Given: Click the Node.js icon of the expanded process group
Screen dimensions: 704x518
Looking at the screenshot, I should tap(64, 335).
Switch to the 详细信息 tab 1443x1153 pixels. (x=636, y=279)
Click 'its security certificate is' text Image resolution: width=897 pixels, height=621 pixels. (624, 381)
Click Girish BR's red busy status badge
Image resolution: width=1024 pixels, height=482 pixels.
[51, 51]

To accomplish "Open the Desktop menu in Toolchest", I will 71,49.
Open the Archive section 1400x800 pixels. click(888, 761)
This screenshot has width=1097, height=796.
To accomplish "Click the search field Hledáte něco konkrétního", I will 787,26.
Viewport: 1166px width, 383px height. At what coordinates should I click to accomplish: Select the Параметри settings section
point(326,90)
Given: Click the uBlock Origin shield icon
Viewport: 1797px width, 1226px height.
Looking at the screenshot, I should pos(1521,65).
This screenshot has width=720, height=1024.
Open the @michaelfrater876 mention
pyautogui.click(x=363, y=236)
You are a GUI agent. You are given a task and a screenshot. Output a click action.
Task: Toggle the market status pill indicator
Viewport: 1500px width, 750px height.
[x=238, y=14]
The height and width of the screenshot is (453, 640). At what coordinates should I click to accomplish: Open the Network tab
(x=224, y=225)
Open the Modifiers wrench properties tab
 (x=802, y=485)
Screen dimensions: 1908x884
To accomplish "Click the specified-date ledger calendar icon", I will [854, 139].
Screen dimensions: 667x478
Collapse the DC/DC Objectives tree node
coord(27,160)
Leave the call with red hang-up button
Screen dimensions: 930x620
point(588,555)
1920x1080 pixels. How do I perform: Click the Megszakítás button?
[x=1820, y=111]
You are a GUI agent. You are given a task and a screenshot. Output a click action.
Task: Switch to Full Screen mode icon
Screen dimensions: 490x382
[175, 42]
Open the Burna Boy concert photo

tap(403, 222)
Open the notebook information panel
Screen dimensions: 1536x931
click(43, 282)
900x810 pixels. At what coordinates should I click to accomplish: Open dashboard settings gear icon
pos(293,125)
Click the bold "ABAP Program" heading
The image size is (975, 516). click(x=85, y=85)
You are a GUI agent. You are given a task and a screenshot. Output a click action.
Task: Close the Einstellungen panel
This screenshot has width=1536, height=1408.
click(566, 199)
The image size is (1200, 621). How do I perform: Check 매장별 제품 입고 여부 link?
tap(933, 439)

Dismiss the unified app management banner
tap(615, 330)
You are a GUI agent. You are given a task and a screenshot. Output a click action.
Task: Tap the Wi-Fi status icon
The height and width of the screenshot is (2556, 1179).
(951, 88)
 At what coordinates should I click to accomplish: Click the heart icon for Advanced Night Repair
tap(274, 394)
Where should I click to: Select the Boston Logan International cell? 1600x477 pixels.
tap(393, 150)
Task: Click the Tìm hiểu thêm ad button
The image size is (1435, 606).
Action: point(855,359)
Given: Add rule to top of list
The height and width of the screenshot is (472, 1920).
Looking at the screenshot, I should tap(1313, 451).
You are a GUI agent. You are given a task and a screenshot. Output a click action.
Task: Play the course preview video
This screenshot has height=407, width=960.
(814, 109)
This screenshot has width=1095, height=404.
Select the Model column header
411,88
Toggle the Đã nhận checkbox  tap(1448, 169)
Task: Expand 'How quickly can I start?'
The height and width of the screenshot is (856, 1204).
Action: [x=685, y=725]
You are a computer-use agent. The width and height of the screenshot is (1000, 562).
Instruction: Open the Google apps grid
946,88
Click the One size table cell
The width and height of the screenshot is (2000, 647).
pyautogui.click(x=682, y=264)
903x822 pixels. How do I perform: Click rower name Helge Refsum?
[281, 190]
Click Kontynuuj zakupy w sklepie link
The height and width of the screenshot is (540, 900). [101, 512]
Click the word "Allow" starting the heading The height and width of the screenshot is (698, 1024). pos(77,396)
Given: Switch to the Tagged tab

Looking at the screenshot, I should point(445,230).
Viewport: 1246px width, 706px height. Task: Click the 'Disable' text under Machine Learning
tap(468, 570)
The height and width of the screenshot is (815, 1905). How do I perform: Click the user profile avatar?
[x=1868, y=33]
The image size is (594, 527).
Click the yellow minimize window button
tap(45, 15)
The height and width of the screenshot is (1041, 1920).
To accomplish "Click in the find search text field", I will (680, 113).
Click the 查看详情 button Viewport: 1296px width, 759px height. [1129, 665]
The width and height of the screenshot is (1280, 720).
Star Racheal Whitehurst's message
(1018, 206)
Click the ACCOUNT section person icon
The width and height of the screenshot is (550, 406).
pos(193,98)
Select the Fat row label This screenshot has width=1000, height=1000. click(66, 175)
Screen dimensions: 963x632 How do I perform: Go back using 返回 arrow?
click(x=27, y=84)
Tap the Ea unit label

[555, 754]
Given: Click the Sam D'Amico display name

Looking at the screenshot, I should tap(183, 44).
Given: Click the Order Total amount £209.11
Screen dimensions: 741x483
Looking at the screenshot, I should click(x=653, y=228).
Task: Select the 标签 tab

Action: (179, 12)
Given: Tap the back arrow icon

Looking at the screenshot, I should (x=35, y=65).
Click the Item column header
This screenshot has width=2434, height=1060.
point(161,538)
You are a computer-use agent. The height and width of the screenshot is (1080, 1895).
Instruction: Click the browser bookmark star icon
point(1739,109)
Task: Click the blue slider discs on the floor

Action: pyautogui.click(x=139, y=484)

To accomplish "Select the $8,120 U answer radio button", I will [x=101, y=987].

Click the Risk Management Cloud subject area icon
++++++++++++++++++++
- [What is needed]
The entries above need to be repeated in full, exactly as written.

- [Output below]
Given: Click the Node.js icon of the expanded process group
Screen dimensions: 704x518
Looking at the screenshot, I should tap(64, 335).
Switch to the 详细信息 tab 1443x1153 pixels. (x=636, y=279)
Click 'its security certificate is' text Image resolution: width=897 pixels, height=621 pixels. (624, 381)
Click Girish BR's red busy status badge
Image resolution: width=1024 pixels, height=482 pixels.
[51, 51]

To accomplish "Open the Desktop menu in Toolchest", I will 71,49.
Open the Archive section 1400x800 pixels. click(888, 761)
This screenshot has width=1097, height=796.
To accomplish "Click the search field Hledáte něco konkrétního", I will 787,26.
Viewport: 1166px width, 383px height. At what coordinates should I click to accomplish: Select the Параметри settings section
point(326,90)
Given: Click the uBlock Origin shield icon
Viewport: 1797px width, 1226px height.
Looking at the screenshot, I should pos(1521,65).
This screenshot has width=720, height=1024.
Open the @michaelfrater876 mention
pyautogui.click(x=363, y=236)
You are a GUI agent. You are given a task and a screenshot. Output a click action.
Task: Toggle the market status pill indicator
Viewport: 1500px width, 750px height.
[x=238, y=14]
The height and width of the screenshot is (453, 640). At what coordinates should I click to accomplish: Open the Network tab
(x=224, y=225)
Open the Modifiers wrench properties tab
 (x=802, y=485)
Screen dimensions: 1908x884
To accomplish "Click the specified-date ledger calendar icon", I will [854, 139].
Screen dimensions: 667x478
Collapse the DC/DC Objectives tree node
coord(27,160)
Leave the call with red hang-up button
Screen dimensions: 930x620
point(588,555)
1920x1080 pixels. How do I perform: Click the Megszakítás button?
[x=1820, y=111]
You are a GUI agent. You are given a task and a screenshot. Output a click action.
Task: Switch to Full Screen mode icon
Screen dimensions: 490x382
[175, 42]
Open the Burna Boy concert photo

tap(403, 222)
Open the notebook information panel
Screen dimensions: 1536x931
click(43, 282)
900x810 pixels. At what coordinates should I click to accomplish: Open dashboard settings gear icon
pos(293,125)
Click the bold "ABAP Program" heading
The image size is (975, 516). click(x=85, y=85)
You are a GUI agent. You are given a task and a screenshot. Output a click action.
Task: Close the Einstellungen panel
This screenshot has width=1536, height=1408.
click(566, 199)
The image size is (1200, 621). How do I perform: Check 매장별 제품 입고 여부 link?
tap(933, 439)

Dismiss the unified app management banner
tap(615, 330)
You are a GUI agent. You are given a task and a screenshot. Output a click action.
Task: Tap the Wi-Fi status icon
The height and width of the screenshot is (2556, 1179).
(951, 88)
 At what coordinates should I click to accomplish: Click the heart icon for Advanced Night Repair
tap(274, 394)
Where should I click to: Select the Boston Logan International cell? 1600x477 pixels.
tap(393, 150)
Task: Click the Tìm hiểu thêm ad button
The image size is (1435, 606).
Action: point(855,359)
Given: Add rule to top of list
The height and width of the screenshot is (472, 1920).
Looking at the screenshot, I should tap(1313, 451).
You are a GUI agent. You are given a task and a screenshot. Output a click action.
Task: Play the course preview video
This screenshot has height=407, width=960.
(814, 109)
This screenshot has width=1095, height=404.
Select the Model column header
411,88
Toggle the Đã nhận checkbox  tap(1448, 169)
Task: Expand 'How quickly can I start?'
The height and width of the screenshot is (856, 1204).
Action: [x=685, y=725]
You are a computer-use agent. The width and height of the screenshot is (1000, 562).
Instruction: Open the Google apps grid
946,88
Click the One size table cell
The width and height of the screenshot is (2000, 647).
pyautogui.click(x=682, y=264)
903x822 pixels. How do I perform: Click rower name Helge Refsum?
[281, 190]
Click Kontynuuj zakupy w sklepie link
The height and width of the screenshot is (540, 900). [101, 512]
Click the word "Allow" starting the heading The height and width of the screenshot is (698, 1024). pos(77,396)
Given: Switch to the Tagged tab

Looking at the screenshot, I should point(445,230).
Viewport: 1246px width, 706px height. Task: Click the 'Disable' text under Machine Learning
tap(468, 570)
The height and width of the screenshot is (815, 1905). How do I perform: Click the user profile avatar?
[x=1868, y=33]
The image size is (594, 527).
Click the yellow minimize window button
tap(45, 15)
The height and width of the screenshot is (1041, 1920).
To accomplish "Click in the find search text field", I will (680, 113).
Click the 查看详情 button Viewport: 1296px width, 759px height. [1129, 665]
The width and height of the screenshot is (1280, 720).
Star Racheal Whitehurst's message
(1018, 206)
Click the ACCOUNT section person icon
The width and height of the screenshot is (550, 406).
pos(193,98)
Select the Fat row label This screenshot has width=1000, height=1000. click(66, 175)
Screen dimensions: 963x632 How do I perform: Go back using 返回 arrow?
click(x=27, y=84)
Tap the Ea unit label

[555, 754]
Given: Click the Sam D'Amico display name

Looking at the screenshot, I should tap(183, 44).
Given: Click the Order Total amount £209.11
Screen dimensions: 741x483
Looking at the screenshot, I should click(x=653, y=228).
Task: Select the 标签 tab

Action: (179, 12)
Given: Tap the back arrow icon

Looking at the screenshot, I should (x=35, y=65).
Click the Item column header
This screenshot has width=2434, height=1060.
point(161,538)
You are a computer-use agent. The height and width of the screenshot is (1080, 1895).
Instruction: Click the browser bookmark star icon
point(1739,109)
Task: Click the blue slider discs on the floor

Action: pyautogui.click(x=139, y=484)

To accomplish "Select the $8,120 U answer radio button", I will [x=101, y=987].

Click the Risk Management Cloud subject area icon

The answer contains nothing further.